Madison switched to supporting the bill of rights when running for election to the first Congress in a district that included Anti-Federalist counties. Madison campaigned as a strong supporter of a bill of rights and won. 

Even though he referred to it as his “nauseous project,” he pushed ahead in order to “kill the opposition everywhere.” Four states had already called for a new constitutional convention. Madison knew the Bill of Rights would blunt the move for the convention. And it did.

Madison’ proposals were different from the French Declaration of the Rights of Man adopted that same summer. The French Declaration threw out centuries of feudal tradition and provided a broad statement of rights. Madison’s proposals guarded rights already thought to exist. And he wrote in legally enforceable language: “Congress shall make no law….” 

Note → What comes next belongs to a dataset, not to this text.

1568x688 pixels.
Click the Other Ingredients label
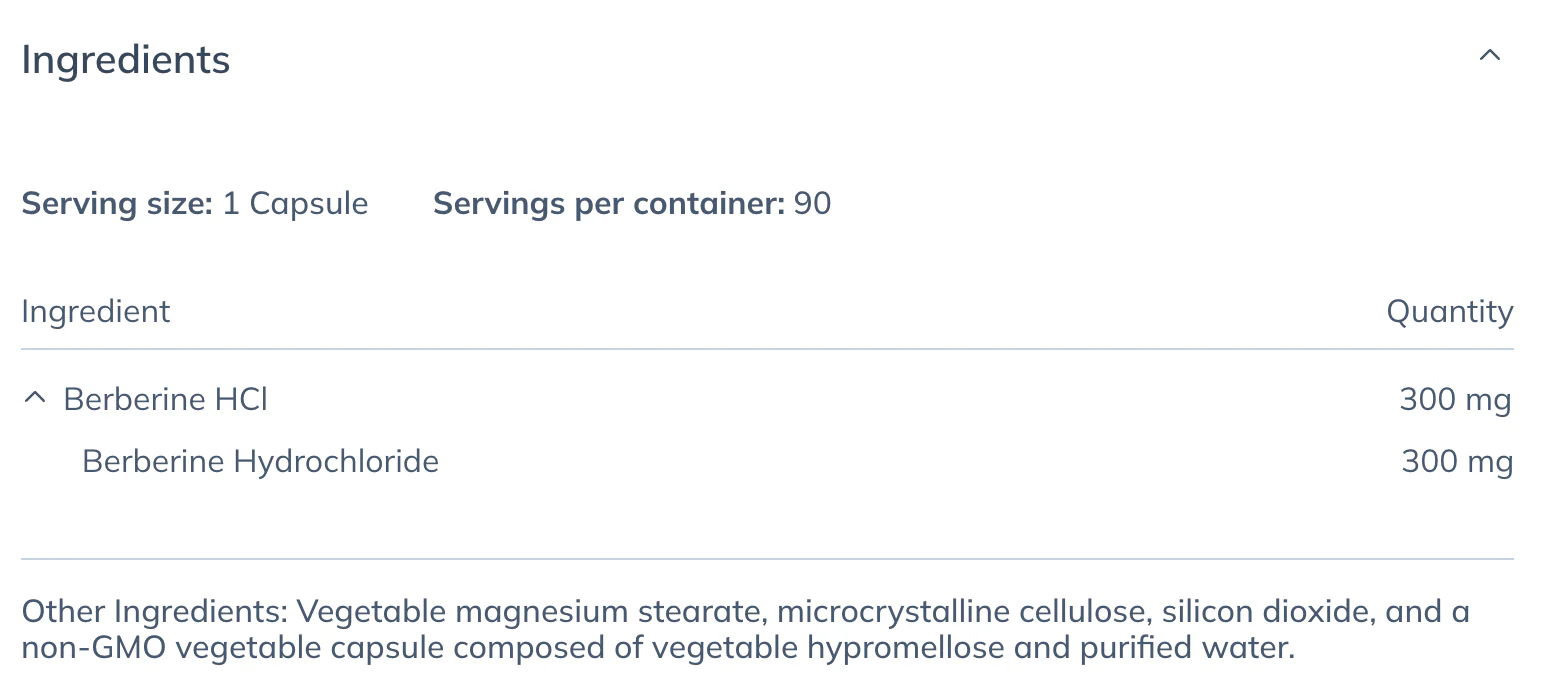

The House eliminated some rhetorical flourishes, such as calling freedom of speech and the press “great bulwarks of liberty” and trial by jury “one of the best securities of the rights of the people.”

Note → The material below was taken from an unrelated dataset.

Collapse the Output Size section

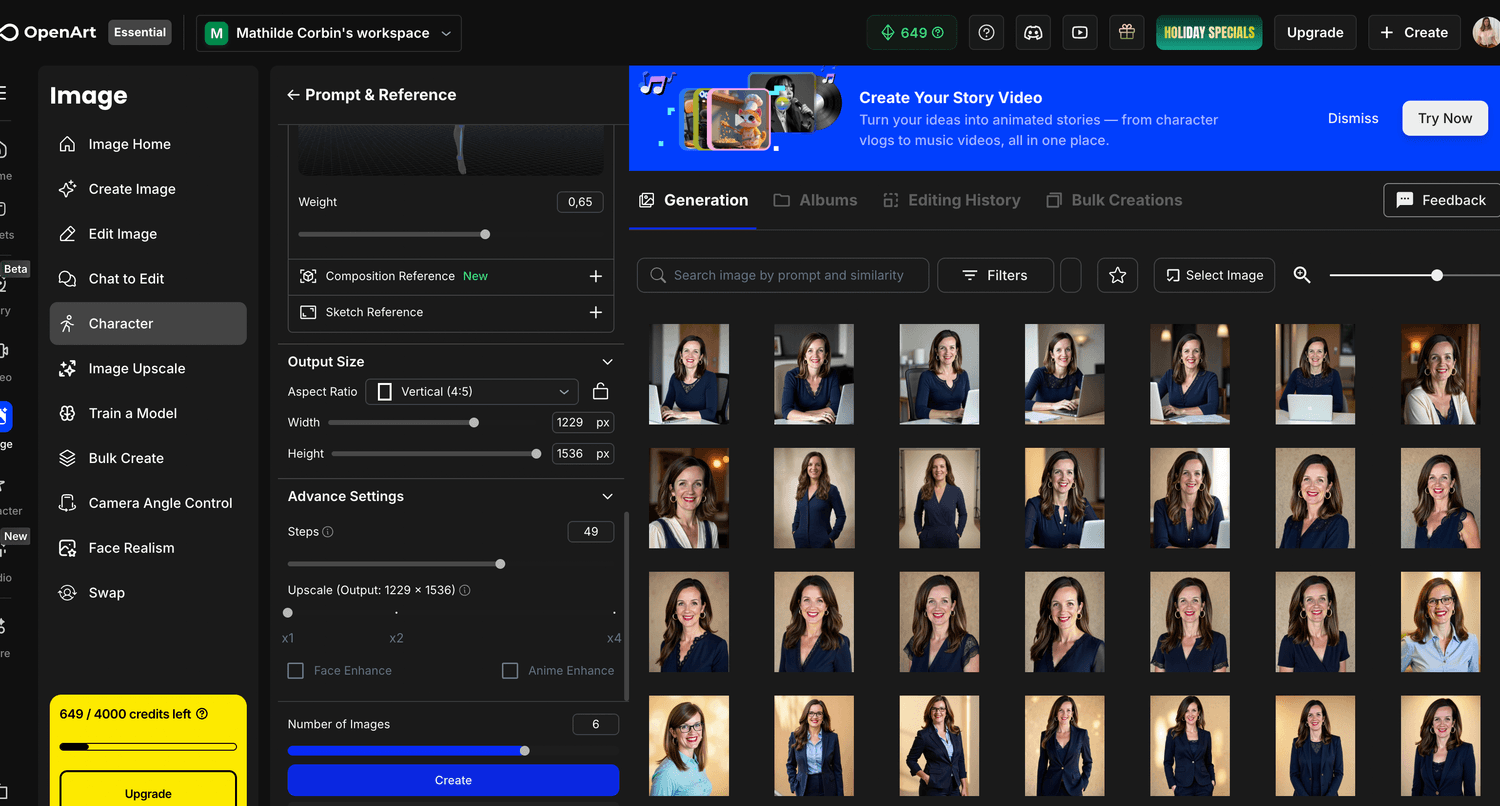click(607, 362)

The House also refused to add a phrase before the preamble “We the People” to make it clear the government derived from the people.

The Senate struck an amendment that would have required states to abide by jury trials, rights of conscience, free speech and the press. Madison thought the states were a greater threat to freedom than the federal government, and he turned out to be right.

The first two of 12 amendments were not ratified, making the third proposal the First Amendment. So it wasn’t first because it was the most important, although it may be now.

Robert Henry Lee of Virginia, an anti-Federalist senator, was disappointed by the final version. He said the English language had been carefully culled to find words feeble in their nature and doubtful in their meaning.

But popular opinion favored them and they were ratified Dec. 15, 1791.

Jefferson noted the enactment of the Bill of Rights had a healing effect and “opposition to our new Constitution has almost totally disappeared.”

Historian Leonard W. Levy wrote that “The Bill of Rights symbolized a new system of public morality based on the premise that government is but an instrument of man….a permanent reminder of its framers’ view that the citizen is the master of his government, not its subject. Americans understood that the individual may be free only if the government is not.”

First century

Seven years after ratification of the Bill of Rights, Congress violated it by passing the Alien and Sedition Acts making “scandalous” criticism of high government officials a crime.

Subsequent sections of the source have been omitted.